** Data for analysis follows **

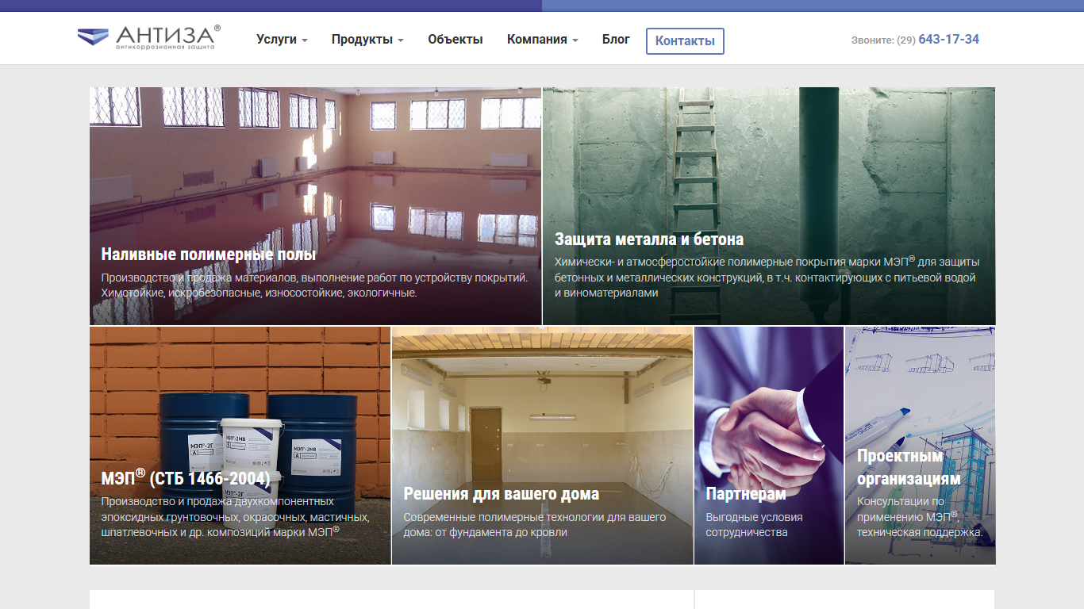Expand the Услуги dropdown menu
The height and width of the screenshot is (609, 1084).
point(282,39)
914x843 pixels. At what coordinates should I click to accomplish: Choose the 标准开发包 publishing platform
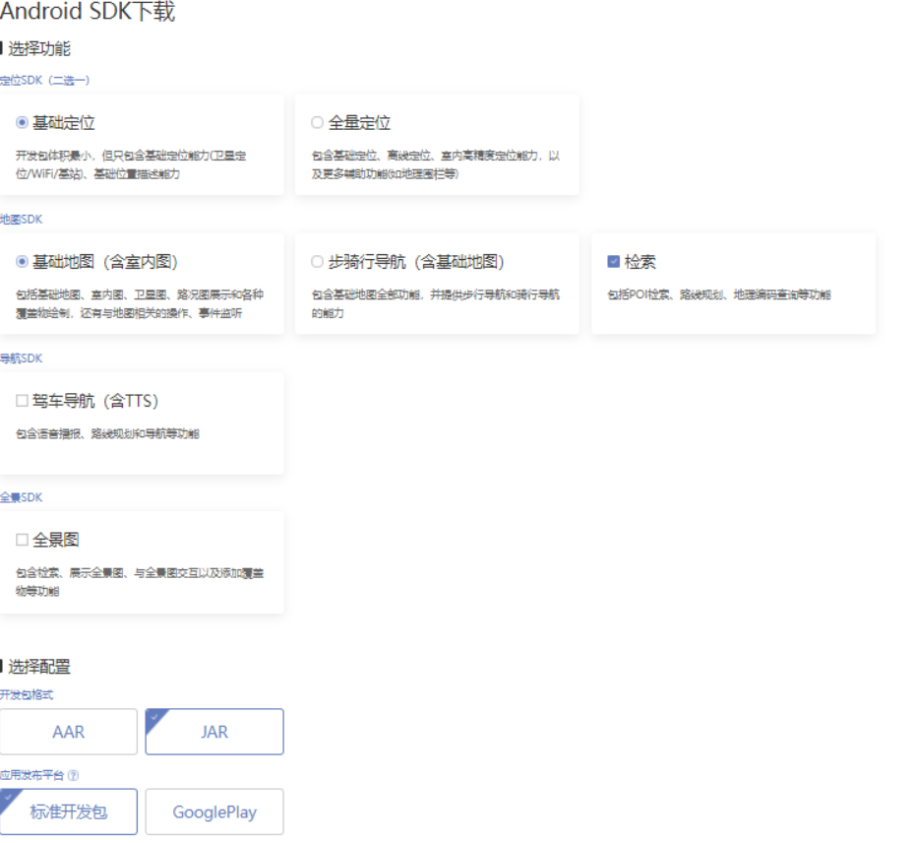point(69,811)
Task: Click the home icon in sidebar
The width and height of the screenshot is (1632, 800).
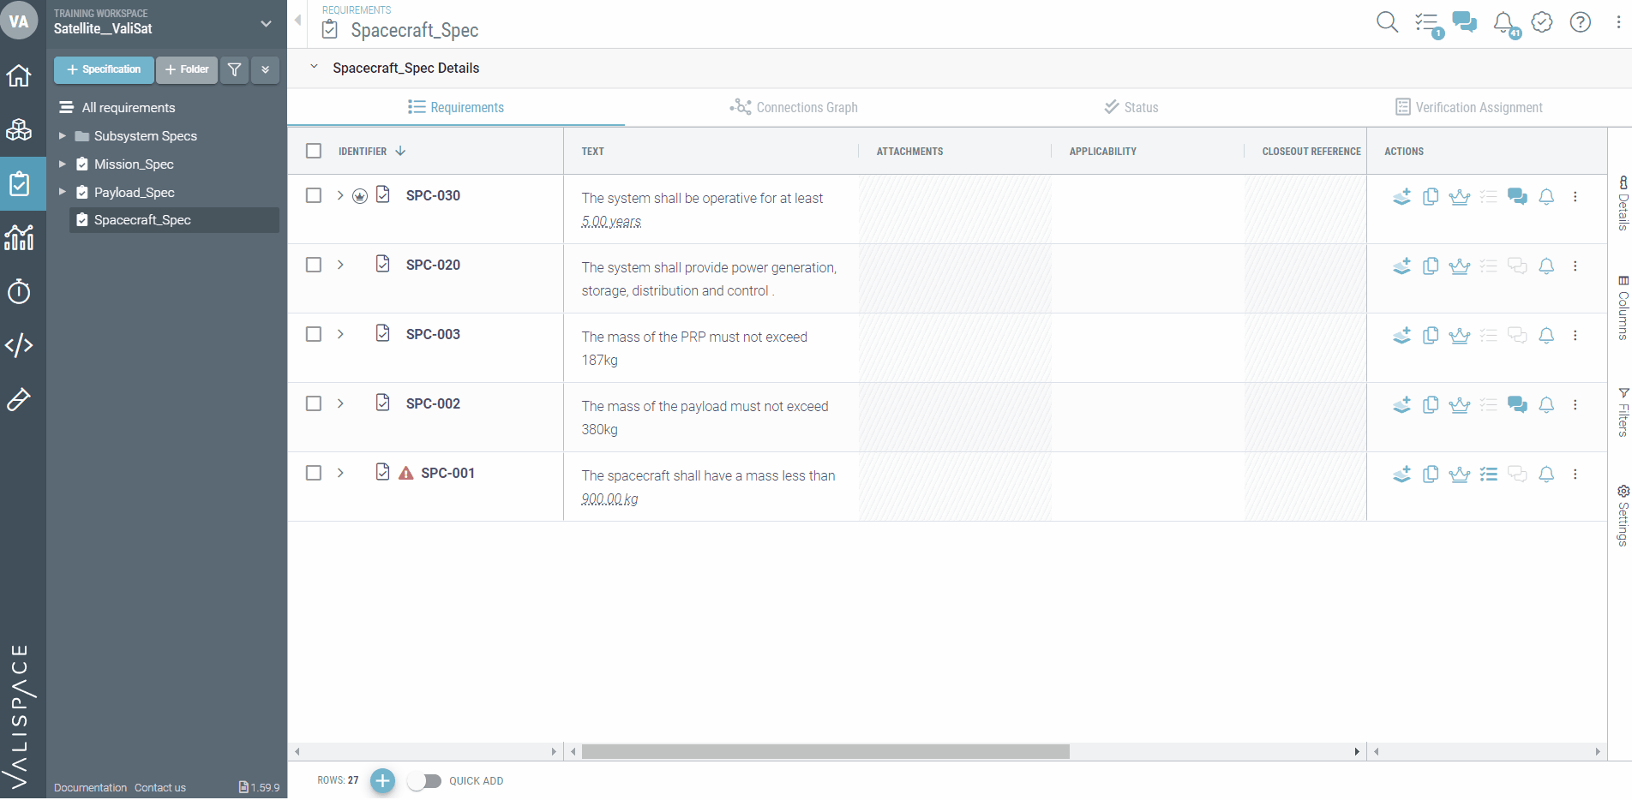Action: click(19, 76)
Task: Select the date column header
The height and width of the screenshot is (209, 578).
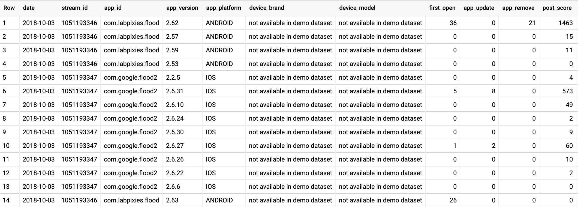Action: (x=29, y=8)
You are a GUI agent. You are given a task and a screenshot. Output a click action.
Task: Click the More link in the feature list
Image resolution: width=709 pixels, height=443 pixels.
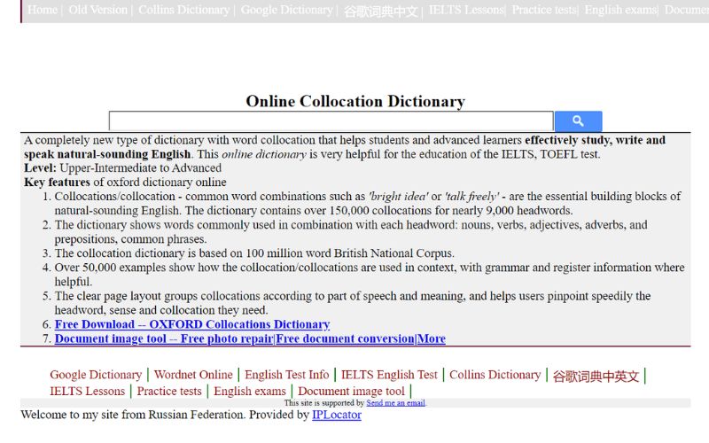pyautogui.click(x=432, y=338)
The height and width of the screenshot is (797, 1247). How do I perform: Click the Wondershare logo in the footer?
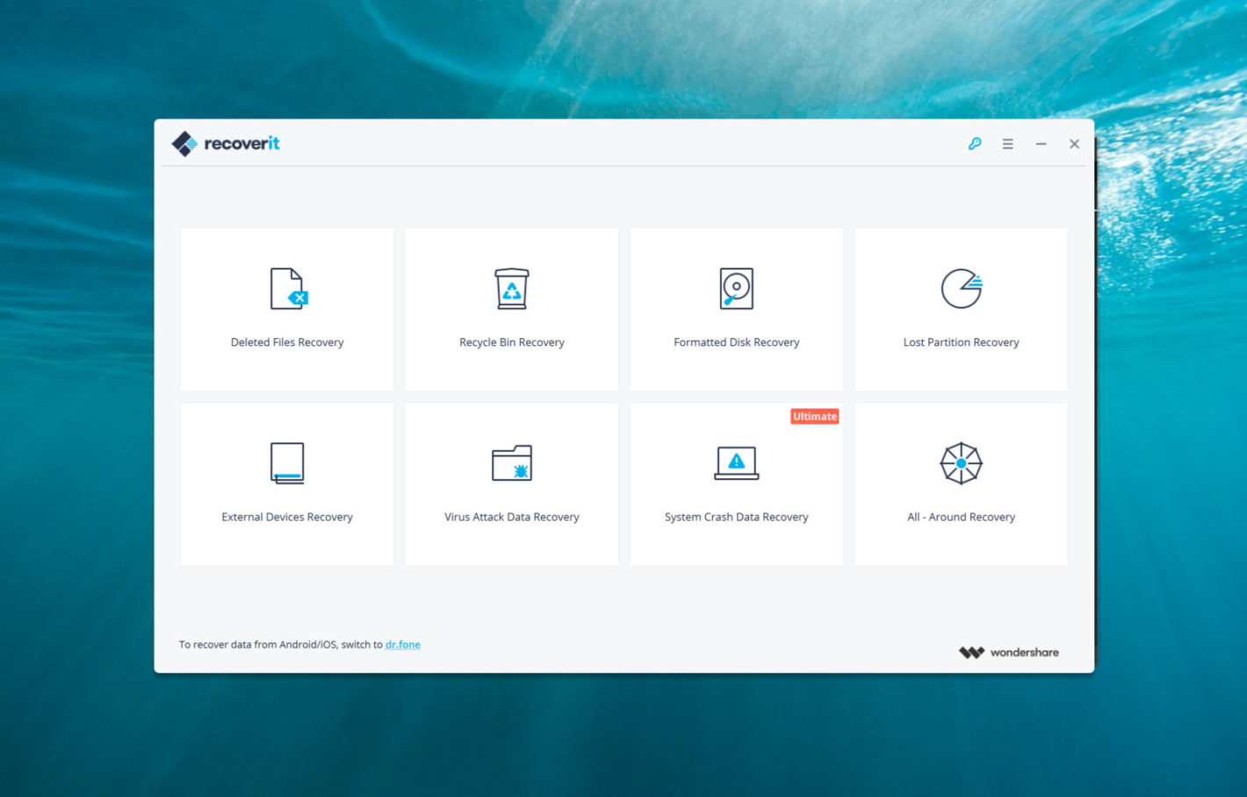point(1008,651)
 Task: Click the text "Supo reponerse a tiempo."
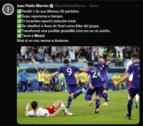point(42,16)
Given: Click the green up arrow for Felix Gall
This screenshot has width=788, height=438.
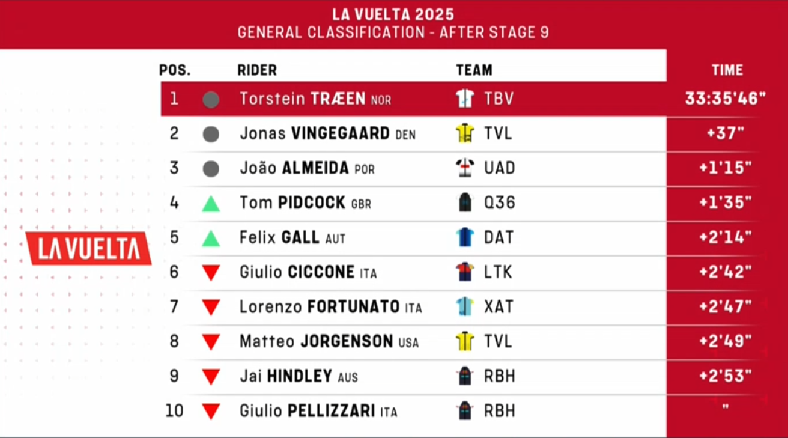Looking at the screenshot, I should point(211,239).
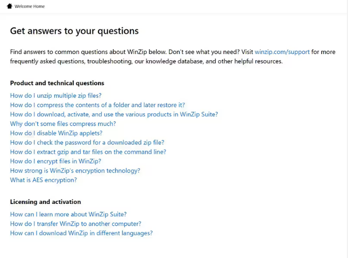Open 'How can I learn more about WinZip Suite?'
The image size is (348, 258).
(68, 214)
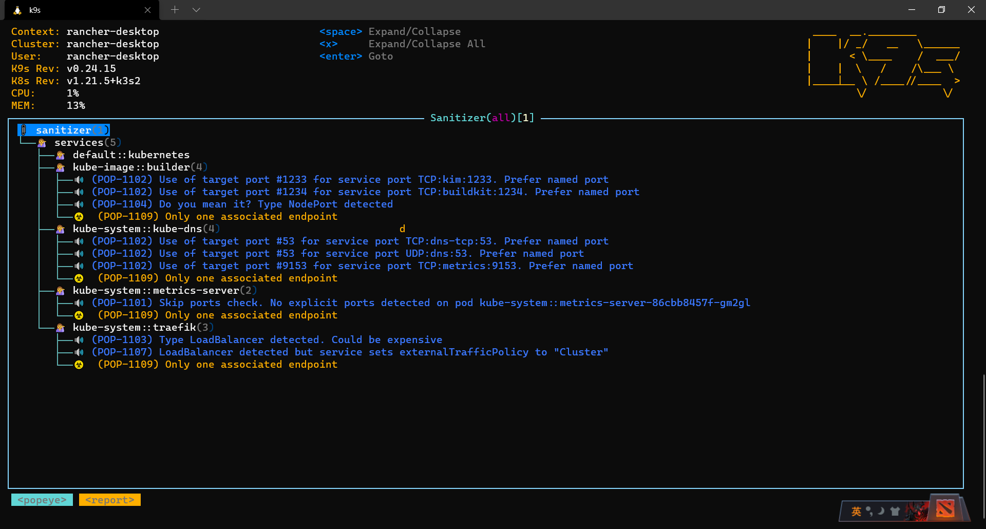Screen dimensions: 986x529
Task: Click the penguin icon on the k9s tab
Action: pos(17,10)
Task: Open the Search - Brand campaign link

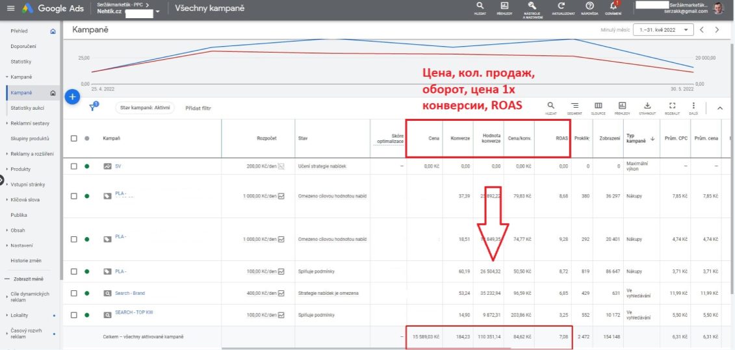Action: tap(129, 292)
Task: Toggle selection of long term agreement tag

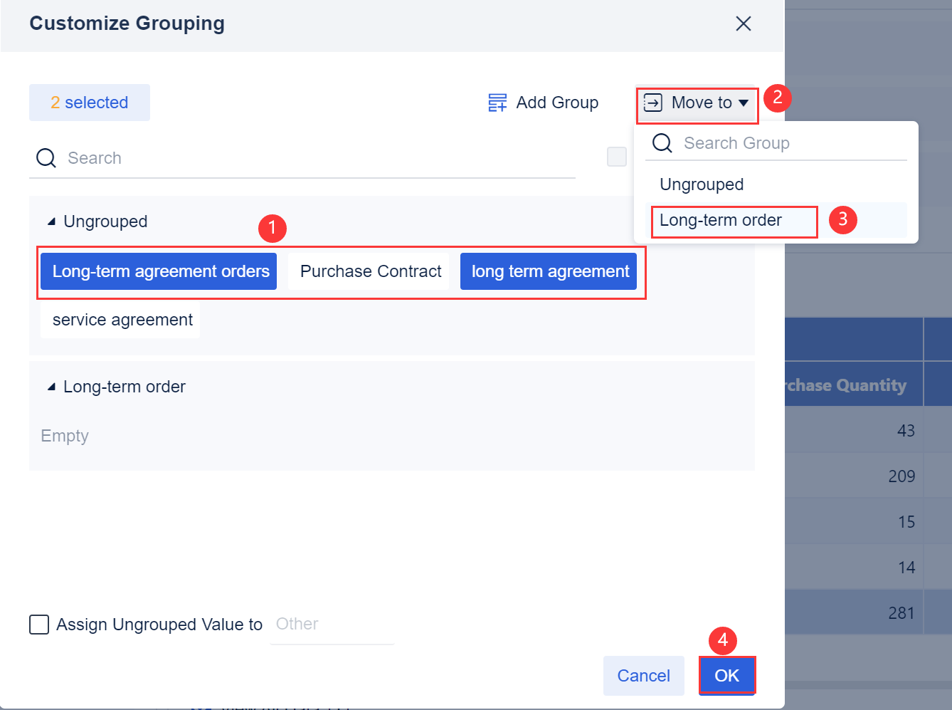Action: 548,271
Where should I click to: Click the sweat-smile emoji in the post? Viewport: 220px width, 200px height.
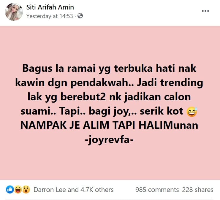tap(192, 112)
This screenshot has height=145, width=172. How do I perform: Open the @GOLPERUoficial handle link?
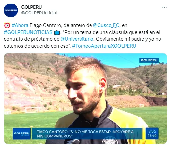coord(39,13)
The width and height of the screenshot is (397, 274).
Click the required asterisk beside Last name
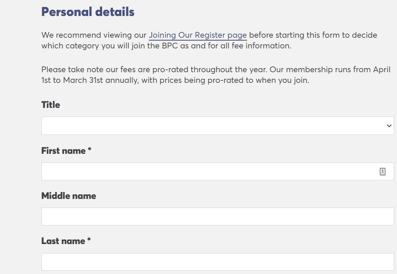click(89, 241)
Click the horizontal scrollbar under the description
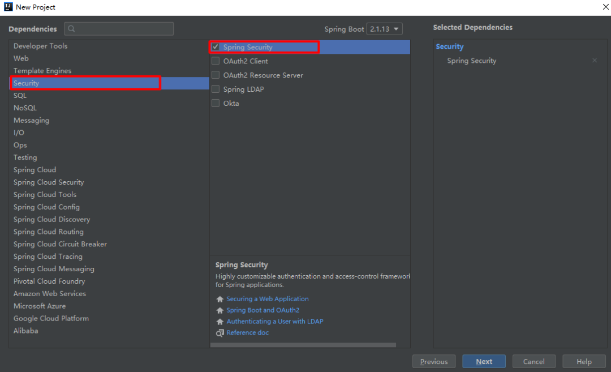The width and height of the screenshot is (611, 372). point(303,345)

** End of Data for analysis **

Exercise details: To complete this exercise, repeat exactly the lines above from the one holding "You are a GUI" to the end of the listing, both included, and leave the pictures out.

Answer to the exercise:
You are a GUI agent. You are given a task and a screenshot. Output a click action.
Task: Click the More link in the feature list
Image resolution: width=709 pixels, height=443 pixels.
pyautogui.click(x=432, y=338)
The height and width of the screenshot is (797, 1247). How do I perform: Click the Wondershare logo in the footer?
point(1008,651)
 Task: Click the text "Supo reponerse a tiempo."
point(42,16)
Given: Click the green up arrow for Felix Gall
This screenshot has width=788, height=438.
Looking at the screenshot, I should point(211,239).
Open 'How can I learn more about WinZip Suite?'
The image size is (348, 258).
(68, 214)
Screen dimensions: 986x529
Task: Click the penguin icon on the k9s tab
Action: pos(17,10)
Task: Open the Search - Brand campaign link

Action: tap(129, 292)
Task: Toggle selection of long term agreement tag

Action: 548,271
Where should I click to: Click the sweat-smile emoji in the post? Viewport: 220px width, 200px height.
tap(192, 112)
This screenshot has height=145, width=172. How do I perform: Open the @GOLPERUoficial handle link?
coord(39,13)
The width and height of the screenshot is (397, 274).
Click the required asterisk beside Last name
click(89, 241)
Click the horizontal scrollbar under the description
The width and height of the screenshot is (611, 372). point(303,345)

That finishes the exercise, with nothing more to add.